Great is the Lord, and greatly to be praised in the city of our God, in the mountain of his holiness.…For this is our God forever and ever; he will be our guide even unto death.

The words even unto death would have renewed meaning for the Kerrs. The next day Dr. Kerr gathered for dinner with friends in Nashville. The good time was short lived because he received a telegram informing him that his eight-year-old daughter Sarah Ward—endearingly called Sallie, died that morning of what was diagnosed as croup. In the course of one year three of his four children passed away. Added to the loss of these children were three infant sons lost before Andrew was born and another four children that died in later years. Mary Indiana C. Kerr was the mother of Andrew, Jr., and Sallie, but whether she was the mother of Mary Clarissa and the daughter that survived to adulthood cannot be affirmed. At the time of the tragic year, T. D. Witherspoon was minister of Second Presbyterian Church in Memphis. He and Kerr were close through their association in the Presbytery of Memphis. Witherspoon published Children of the Covenant in 1873, where he provided accounts of their lives and he used them to encourage Christian parents and their baptized children to live as heirs of the Covenant of Grace. Anyone who has been a Christian for awhile has known families in church that have suffered, it seems, more than their fair share of difficulties, but as was the case for the Kerrs, suffering saints should be comforted in the Lord of the Covenant, “For this is our God forever and ever; he will be our guide even unto death.”

Barry Waugh


Notes—the header is from and 1870 sky view image available from the Library of Congress digital collection. The portrait and some biographical materials were provided courtesy of Wayne Sparkman of the PCA Historical Center. C. N. Willborn’s article “A Children’s Book about God’s Hesed: T. D. Witherspoon’s Children of the Covenant, in The Confessional Presbyterian 14, 2018, engagingly presents the book (with greatly improved engraved individual portraits of the children) to challenge parents today with respect to responsibilities of the Covenant.

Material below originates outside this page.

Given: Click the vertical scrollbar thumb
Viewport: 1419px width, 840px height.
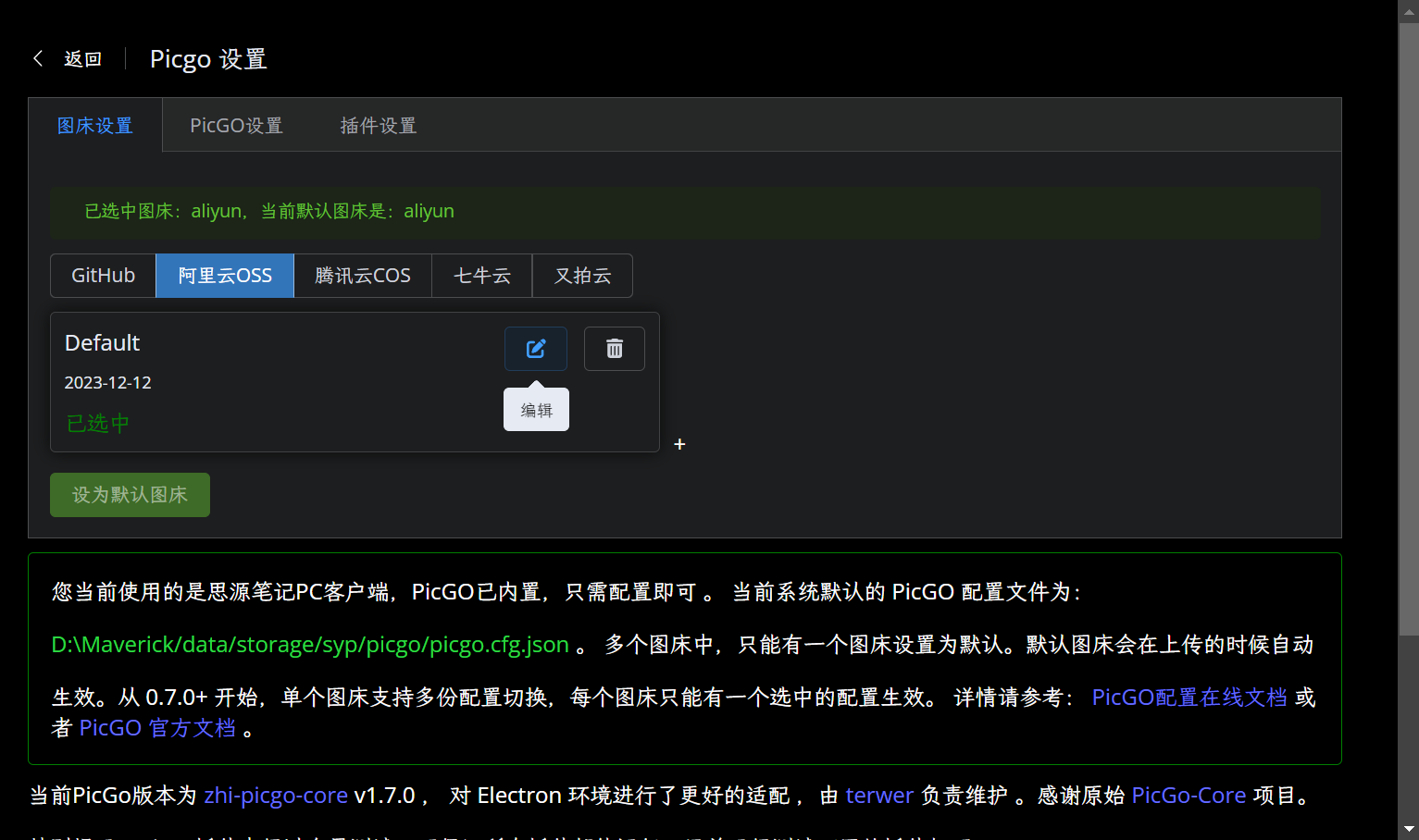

The opening paragraph is excerpted from “In Memoriam” by John H. Lenow published in the Memphis Daily Appeal, Sept. 23, 1883. Information about the Kentucky School for the Deaf is from state historical marker 197 which is located at 4th and Main in Danville; Kerr’s parents served there 1823-1833. Centre College has CentrCyclopedia online which has a brief history of Danville Seminary. History of the Presbyterian Church in the State of Kentucky: with a Preliminary Sketch of the Churches in the Valley of Virginia, 1847, by Robert Davidson, provided information about John R. and A. H. Kerrs’ memberships in the Synod of Kentucky. According to Minutes of the General Assembly of the PCUSA, 1821-1837, John Rice Kerr passed away by May 1834; he was a member of Transylvania Presbytery.